Несмотря на все различия и противоречия меж ними, с ней есть о чём говорить, она спонтанна, и её ответы нельзя предугадать, от неё не услышишь заезженных штампов. Она непредсказуема и тем интересна.

А ещё её немного жаль, и в то же время хочется чтить за смелость… Но из-за её безропотности и скромности есть желание научить быть немножко проще, общаться с людьми и вести себя чуть более уверенно.

На пороге вырос Тим-Тим. Стоя в дверном проёме в аккуратно застёгнутом на все пуговицы халате, он строго оглядел ребят.

— Южаков! Тебе тут что, мёдом намазано? Своей палаты нет?

— Ну почему?.. — Витёк невинно посмотрел на доктора. Его хмурый вид сегодня совсем не пугал. — Скучно одному.

— Так не парк развлечений, чай, — хмыкнул Тимофей. — Сиди, раз уж так скучно, только чтоб к обходу был на своём месте.

— Есть, товарищ генерал! — парень отдал честь.

— Правой рукой честь отдают. Всему вас, молодых, учить надо, — качая головой, с укором сказал Тимофей Тимофеевич. — Ладно, Инга, держи направление. Закончишь капаться, пойди сдай кровь… — он вручил девушке маленький листочек с врачебными закорючками, — Да, Южаков, и для тебя, кстати, тоже направленьице вот есть. Всё, всего хорошего, молодые люди.

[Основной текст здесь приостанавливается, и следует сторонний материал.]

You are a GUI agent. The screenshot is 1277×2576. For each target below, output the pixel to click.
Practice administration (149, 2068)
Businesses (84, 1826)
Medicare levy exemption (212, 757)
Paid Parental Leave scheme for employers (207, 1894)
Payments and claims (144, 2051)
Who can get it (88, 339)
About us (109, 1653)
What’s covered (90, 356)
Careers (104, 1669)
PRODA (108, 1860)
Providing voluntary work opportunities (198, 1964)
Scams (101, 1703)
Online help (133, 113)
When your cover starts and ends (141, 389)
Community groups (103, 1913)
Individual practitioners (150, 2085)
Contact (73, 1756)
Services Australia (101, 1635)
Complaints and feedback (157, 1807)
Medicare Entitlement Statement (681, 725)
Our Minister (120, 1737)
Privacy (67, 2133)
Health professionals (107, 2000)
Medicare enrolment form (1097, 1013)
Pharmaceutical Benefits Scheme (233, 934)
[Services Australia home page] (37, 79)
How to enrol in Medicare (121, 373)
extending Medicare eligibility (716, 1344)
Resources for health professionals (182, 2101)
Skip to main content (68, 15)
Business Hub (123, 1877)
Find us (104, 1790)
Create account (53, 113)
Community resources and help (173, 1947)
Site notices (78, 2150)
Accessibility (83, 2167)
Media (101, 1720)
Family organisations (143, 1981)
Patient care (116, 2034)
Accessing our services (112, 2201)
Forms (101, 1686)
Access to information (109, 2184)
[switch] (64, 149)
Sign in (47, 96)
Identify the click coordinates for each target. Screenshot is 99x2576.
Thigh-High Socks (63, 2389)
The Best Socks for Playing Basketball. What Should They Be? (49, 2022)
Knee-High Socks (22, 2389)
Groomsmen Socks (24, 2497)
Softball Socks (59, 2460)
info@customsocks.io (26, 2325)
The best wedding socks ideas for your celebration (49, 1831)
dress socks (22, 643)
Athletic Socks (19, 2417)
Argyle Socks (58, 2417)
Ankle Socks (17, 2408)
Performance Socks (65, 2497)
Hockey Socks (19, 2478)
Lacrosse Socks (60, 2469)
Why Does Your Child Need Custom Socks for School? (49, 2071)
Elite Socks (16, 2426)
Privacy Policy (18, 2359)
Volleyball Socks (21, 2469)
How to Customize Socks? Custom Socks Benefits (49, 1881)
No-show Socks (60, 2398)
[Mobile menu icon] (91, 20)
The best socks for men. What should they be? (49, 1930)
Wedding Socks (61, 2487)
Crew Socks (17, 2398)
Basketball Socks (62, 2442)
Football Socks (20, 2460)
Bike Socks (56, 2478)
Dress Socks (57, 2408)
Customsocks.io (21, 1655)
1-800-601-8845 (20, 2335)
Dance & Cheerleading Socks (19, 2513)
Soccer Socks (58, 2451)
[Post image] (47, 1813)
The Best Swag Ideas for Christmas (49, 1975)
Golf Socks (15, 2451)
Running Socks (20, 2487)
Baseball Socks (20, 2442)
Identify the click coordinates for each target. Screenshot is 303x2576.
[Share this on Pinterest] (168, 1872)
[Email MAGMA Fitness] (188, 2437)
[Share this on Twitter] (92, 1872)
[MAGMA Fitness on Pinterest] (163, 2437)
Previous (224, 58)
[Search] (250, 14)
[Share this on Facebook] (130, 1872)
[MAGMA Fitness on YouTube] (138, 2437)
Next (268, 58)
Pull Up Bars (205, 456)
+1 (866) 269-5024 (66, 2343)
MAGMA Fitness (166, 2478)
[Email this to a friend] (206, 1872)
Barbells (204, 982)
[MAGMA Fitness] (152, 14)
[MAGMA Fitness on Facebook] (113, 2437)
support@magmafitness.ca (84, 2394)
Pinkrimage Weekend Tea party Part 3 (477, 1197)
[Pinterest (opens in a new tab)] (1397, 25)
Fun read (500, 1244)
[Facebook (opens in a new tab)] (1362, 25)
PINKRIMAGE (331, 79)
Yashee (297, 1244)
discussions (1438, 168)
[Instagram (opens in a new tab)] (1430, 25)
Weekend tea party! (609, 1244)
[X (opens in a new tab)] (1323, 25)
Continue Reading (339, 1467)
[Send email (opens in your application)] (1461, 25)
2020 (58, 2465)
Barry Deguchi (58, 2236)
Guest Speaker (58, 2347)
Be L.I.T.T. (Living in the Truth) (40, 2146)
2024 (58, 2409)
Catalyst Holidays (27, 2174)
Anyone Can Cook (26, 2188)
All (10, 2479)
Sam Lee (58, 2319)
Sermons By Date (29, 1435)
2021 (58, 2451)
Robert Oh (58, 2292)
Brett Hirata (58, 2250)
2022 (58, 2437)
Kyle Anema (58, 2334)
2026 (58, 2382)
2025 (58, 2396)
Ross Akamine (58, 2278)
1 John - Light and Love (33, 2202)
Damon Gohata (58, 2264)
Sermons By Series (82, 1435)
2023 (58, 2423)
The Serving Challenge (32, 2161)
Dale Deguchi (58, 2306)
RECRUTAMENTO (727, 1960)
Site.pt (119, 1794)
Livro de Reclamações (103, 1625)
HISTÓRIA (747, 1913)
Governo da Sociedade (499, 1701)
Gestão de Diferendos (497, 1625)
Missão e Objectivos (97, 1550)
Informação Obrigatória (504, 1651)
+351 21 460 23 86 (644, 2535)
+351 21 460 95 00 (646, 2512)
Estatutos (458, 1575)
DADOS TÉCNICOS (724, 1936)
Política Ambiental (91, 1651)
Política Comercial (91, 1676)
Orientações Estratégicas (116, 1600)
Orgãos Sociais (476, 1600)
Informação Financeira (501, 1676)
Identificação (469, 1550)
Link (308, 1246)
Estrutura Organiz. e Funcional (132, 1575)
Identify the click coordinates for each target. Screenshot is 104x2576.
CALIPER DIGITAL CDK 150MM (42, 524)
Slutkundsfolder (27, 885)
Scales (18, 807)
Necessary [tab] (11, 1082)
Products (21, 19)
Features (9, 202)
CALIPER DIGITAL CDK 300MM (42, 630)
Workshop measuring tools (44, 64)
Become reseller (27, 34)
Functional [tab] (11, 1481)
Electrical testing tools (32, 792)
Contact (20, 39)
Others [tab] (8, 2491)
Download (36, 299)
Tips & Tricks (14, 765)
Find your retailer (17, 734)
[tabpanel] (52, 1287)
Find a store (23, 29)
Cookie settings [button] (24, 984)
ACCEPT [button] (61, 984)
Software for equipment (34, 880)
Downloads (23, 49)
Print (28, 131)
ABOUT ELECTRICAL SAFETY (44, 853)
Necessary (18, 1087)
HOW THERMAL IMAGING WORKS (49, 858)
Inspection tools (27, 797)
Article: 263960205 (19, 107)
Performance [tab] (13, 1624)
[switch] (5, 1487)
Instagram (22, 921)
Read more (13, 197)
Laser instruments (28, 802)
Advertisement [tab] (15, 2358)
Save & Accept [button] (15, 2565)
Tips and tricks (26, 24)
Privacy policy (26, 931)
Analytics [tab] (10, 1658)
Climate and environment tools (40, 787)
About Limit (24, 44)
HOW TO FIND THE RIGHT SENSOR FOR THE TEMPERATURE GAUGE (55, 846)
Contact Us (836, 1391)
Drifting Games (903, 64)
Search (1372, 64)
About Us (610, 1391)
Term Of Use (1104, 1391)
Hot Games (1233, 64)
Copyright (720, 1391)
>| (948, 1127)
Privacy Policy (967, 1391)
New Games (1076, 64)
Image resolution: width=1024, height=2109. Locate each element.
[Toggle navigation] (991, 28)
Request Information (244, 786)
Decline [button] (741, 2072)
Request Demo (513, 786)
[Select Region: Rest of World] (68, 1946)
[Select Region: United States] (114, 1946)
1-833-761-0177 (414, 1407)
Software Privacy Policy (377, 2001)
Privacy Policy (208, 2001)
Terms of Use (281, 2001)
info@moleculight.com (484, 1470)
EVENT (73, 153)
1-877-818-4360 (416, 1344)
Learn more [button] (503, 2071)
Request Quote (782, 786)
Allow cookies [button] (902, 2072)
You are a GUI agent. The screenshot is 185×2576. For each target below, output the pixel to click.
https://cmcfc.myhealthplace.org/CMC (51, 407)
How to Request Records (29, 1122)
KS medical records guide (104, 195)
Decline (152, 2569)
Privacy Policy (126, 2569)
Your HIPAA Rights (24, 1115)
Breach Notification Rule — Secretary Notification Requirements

Тим-Тим отправился с ревизией дальше, чуть не столкнувшись в дверях с Лизой и её мамой. Женщина позвала врача на пару слов, и они вышли в коридор шептаться. А Лизка, весело щебеча и пританцовывая, попрыгала к своей кроватке.

— Вот что значит человек идёт на поправку! Молодец, Лизка! — похвалила девчоночку Инга и посмотрела на капельницу, в которой осталось уже совсем немножко лекарства. — Вить, сейчас меня отстегнут уже. Тогда прогуляемся на первый этаж в лабораторию.

— Прогуляемся? — хмыкнул Витька, приблизив направление к глазам, чтобы лучше рассмотреть. — Раньше для меня слово «прогуляемся» означало парковую аллейку, пивко, сигаретки… Вот как, как теперь бросить курить?

— В урну бросить. Так и бросают, если жить хотят, — без доли иронии сказала Инга, и на лицо девушки вернулось так свойственное ей серьёзное и обстоятельное выражение.

— Легко говорить. Ты-то небось и не пробовала никогда, — парень встал с постели и прошёлся до двери, выглянув в коридор.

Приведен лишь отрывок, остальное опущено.